START Excerpted data

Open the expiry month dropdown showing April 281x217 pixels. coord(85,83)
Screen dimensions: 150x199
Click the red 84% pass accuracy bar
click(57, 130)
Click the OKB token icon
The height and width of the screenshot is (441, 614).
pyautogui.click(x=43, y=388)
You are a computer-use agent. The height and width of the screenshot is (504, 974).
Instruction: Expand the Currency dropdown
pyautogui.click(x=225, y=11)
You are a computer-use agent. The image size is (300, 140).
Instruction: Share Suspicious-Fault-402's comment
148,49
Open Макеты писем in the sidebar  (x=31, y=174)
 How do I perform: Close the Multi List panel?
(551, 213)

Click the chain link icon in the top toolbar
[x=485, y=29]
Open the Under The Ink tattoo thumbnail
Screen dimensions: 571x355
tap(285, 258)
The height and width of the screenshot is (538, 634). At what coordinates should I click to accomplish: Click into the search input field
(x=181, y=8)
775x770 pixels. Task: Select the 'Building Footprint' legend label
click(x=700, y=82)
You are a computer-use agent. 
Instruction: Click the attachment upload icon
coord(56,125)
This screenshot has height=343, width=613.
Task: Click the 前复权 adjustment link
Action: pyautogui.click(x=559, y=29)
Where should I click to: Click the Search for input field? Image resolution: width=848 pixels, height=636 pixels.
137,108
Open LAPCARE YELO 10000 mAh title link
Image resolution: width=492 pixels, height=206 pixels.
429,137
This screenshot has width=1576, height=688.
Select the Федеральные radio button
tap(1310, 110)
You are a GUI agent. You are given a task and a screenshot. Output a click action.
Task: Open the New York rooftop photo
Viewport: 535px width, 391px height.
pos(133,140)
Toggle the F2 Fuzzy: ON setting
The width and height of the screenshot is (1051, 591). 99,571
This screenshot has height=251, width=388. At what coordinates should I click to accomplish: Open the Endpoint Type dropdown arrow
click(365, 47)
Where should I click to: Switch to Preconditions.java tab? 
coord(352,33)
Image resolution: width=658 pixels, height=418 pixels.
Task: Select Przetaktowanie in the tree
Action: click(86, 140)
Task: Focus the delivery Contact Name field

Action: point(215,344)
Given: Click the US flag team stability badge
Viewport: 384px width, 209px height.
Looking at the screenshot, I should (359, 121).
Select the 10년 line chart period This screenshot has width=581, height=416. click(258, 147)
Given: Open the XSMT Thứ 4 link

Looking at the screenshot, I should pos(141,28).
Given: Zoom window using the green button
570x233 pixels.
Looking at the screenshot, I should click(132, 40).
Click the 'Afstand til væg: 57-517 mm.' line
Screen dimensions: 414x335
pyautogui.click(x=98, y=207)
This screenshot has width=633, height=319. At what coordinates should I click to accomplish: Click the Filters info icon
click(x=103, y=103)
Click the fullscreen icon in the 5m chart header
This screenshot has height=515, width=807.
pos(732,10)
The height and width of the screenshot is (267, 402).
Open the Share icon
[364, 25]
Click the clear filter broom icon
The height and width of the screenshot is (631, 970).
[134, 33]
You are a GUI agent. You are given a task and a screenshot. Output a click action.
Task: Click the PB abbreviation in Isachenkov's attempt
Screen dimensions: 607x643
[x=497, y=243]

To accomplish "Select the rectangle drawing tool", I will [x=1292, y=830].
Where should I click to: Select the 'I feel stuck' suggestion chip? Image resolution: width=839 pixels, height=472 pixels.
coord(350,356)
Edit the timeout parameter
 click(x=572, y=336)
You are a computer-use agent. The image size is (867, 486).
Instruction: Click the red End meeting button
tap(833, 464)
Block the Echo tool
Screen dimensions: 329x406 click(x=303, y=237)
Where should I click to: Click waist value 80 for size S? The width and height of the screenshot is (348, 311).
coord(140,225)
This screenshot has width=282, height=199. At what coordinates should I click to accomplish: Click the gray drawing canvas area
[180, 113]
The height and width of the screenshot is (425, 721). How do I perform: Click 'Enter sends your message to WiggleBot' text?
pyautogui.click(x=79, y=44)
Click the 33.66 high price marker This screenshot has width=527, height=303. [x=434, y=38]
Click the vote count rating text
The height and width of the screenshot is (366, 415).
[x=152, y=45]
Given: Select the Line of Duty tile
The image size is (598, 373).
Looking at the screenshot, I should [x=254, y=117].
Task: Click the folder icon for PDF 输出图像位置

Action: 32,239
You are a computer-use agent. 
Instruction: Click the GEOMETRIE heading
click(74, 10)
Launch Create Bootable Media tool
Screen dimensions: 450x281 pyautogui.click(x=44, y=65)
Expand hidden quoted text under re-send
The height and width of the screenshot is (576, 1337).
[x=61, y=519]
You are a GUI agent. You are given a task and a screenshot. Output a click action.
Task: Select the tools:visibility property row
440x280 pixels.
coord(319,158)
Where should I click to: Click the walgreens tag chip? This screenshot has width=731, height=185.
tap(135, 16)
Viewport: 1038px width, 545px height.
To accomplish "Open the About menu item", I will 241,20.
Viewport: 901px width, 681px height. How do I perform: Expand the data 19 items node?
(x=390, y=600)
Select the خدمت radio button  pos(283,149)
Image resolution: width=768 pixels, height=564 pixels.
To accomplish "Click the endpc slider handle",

END Excerpted data

*Work task*. Copy out the material above in full.

*Answer section*.
Open the expiry month dropdown showing April 281x217 pixels. coord(85,83)
Screen dimensions: 150x199
Click the red 84% pass accuracy bar
click(57, 130)
Click the OKB token icon
The height and width of the screenshot is (441, 614).
pyautogui.click(x=43, y=388)
You are a computer-use agent. The height and width of the screenshot is (504, 974).
Instruction: Expand the Currency dropdown
pyautogui.click(x=225, y=11)
You are a computer-use agent. The image size is (300, 140).
Instruction: Share Suspicious-Fault-402's comment
148,49
Open Макеты писем in the sidebar  (x=31, y=174)
 How do I perform: Close the Multi List panel?
(551, 213)

Click the chain link icon in the top toolbar
[x=485, y=29]
Open the Under The Ink tattoo thumbnail
Screen dimensions: 571x355
tap(285, 258)
The height and width of the screenshot is (538, 634). At what coordinates should I click to accomplish: Click into the search input field
(x=181, y=8)
775x770 pixels. Task: Select the 'Building Footprint' legend label
click(x=700, y=82)
You are a computer-use agent. 
Instruction: Click the attachment upload icon
coord(56,125)
This screenshot has height=343, width=613.
Task: Click the 前复权 adjustment link
Action: pyautogui.click(x=559, y=29)
Where should I click to: Click the Search for input field? Image resolution: width=848 pixels, height=636 pixels.
137,108
Open LAPCARE YELO 10000 mAh title link
Image resolution: width=492 pixels, height=206 pixels.
429,137
This screenshot has width=1576, height=688.
Select the Федеральные radio button
tap(1310, 110)
You are a GUI agent. You are given a task and a screenshot. Output a click action.
Task: Open the New York rooftop photo
Viewport: 535px width, 391px height.
pos(133,140)
Toggle the F2 Fuzzy: ON setting
The width and height of the screenshot is (1051, 591). 99,571
This screenshot has height=251, width=388. At what coordinates should I click to accomplish: Open the Endpoint Type dropdown arrow
click(365, 47)
Where should I click to: Switch to Preconditions.java tab? 
coord(352,33)
Image resolution: width=658 pixels, height=418 pixels.
Task: Select Przetaktowanie in the tree
Action: click(86, 140)
Task: Focus the delivery Contact Name field

Action: point(215,344)
Given: Click the US flag team stability badge
Viewport: 384px width, 209px height.
Looking at the screenshot, I should (359, 121).
Select the 10년 line chart period This screenshot has width=581, height=416. click(258, 147)
Given: Open the XSMT Thứ 4 link

Looking at the screenshot, I should pos(141,28).
Given: Zoom window using the green button
570x233 pixels.
Looking at the screenshot, I should click(132, 40).
Click the 'Afstand til væg: 57-517 mm.' line
Screen dimensions: 414x335
pyautogui.click(x=98, y=207)
This screenshot has width=633, height=319. At what coordinates should I click to accomplish: Click the Filters info icon
click(x=103, y=103)
Click the fullscreen icon in the 5m chart header
This screenshot has height=515, width=807.
pos(732,10)
The height and width of the screenshot is (267, 402).
Open the Share icon
[364, 25]
Click the clear filter broom icon
The height and width of the screenshot is (631, 970).
[134, 33]
You are a GUI agent. You are given a task and a screenshot. Output a click action.
Task: Click the PB abbreviation in Isachenkov's attempt
Screen dimensions: 607x643
[x=497, y=243]

To accomplish "Select the rectangle drawing tool", I will [x=1292, y=830].
Where should I click to: Select the 'I feel stuck' suggestion chip? Image resolution: width=839 pixels, height=472 pixels.
coord(350,356)
Edit the timeout parameter
 click(x=572, y=336)
You are a computer-use agent. The image size is (867, 486).
Instruction: Click the red End meeting button
tap(833, 464)
Block the Echo tool
Screen dimensions: 329x406 click(x=303, y=237)
Where should I click to: Click waist value 80 for size S? The width and height of the screenshot is (348, 311).
coord(140,225)
This screenshot has width=282, height=199. At what coordinates should I click to accomplish: Click the gray drawing canvas area
[180, 113]
The height and width of the screenshot is (425, 721). How do I perform: Click 'Enter sends your message to WiggleBot' text?
pyautogui.click(x=79, y=44)
Click the 33.66 high price marker This screenshot has width=527, height=303. [x=434, y=38]
Click the vote count rating text
The height and width of the screenshot is (366, 415).
[x=152, y=45]
Given: Select the Line of Duty tile
The image size is (598, 373).
Looking at the screenshot, I should [x=254, y=117].
Task: Click the folder icon for PDF 输出图像位置

Action: 32,239
You are a computer-use agent. 
Instruction: Click the GEOMETRIE heading
click(74, 10)
Launch Create Bootable Media tool
Screen dimensions: 450x281 pyautogui.click(x=44, y=65)
Expand hidden quoted text under re-send
The height and width of the screenshot is (576, 1337).
[x=61, y=519]
You are a GUI agent. You are given a task and a screenshot. Output a click action.
Task: Select the tools:visibility property row
440x280 pixels.
coord(319,158)
Where should I click to: Click the walgreens tag chip? This screenshot has width=731, height=185.
tap(135, 16)
Viewport: 1038px width, 545px height.
To accomplish "Open the About menu item", I will 241,20.
Viewport: 901px width, 681px height. How do I perform: Expand the data 19 items node?
(x=390, y=600)
Select the خدمت radio button  pos(283,149)
Image resolution: width=768 pixels, height=564 pixels.
To accomplish "Click the endpc slider handle",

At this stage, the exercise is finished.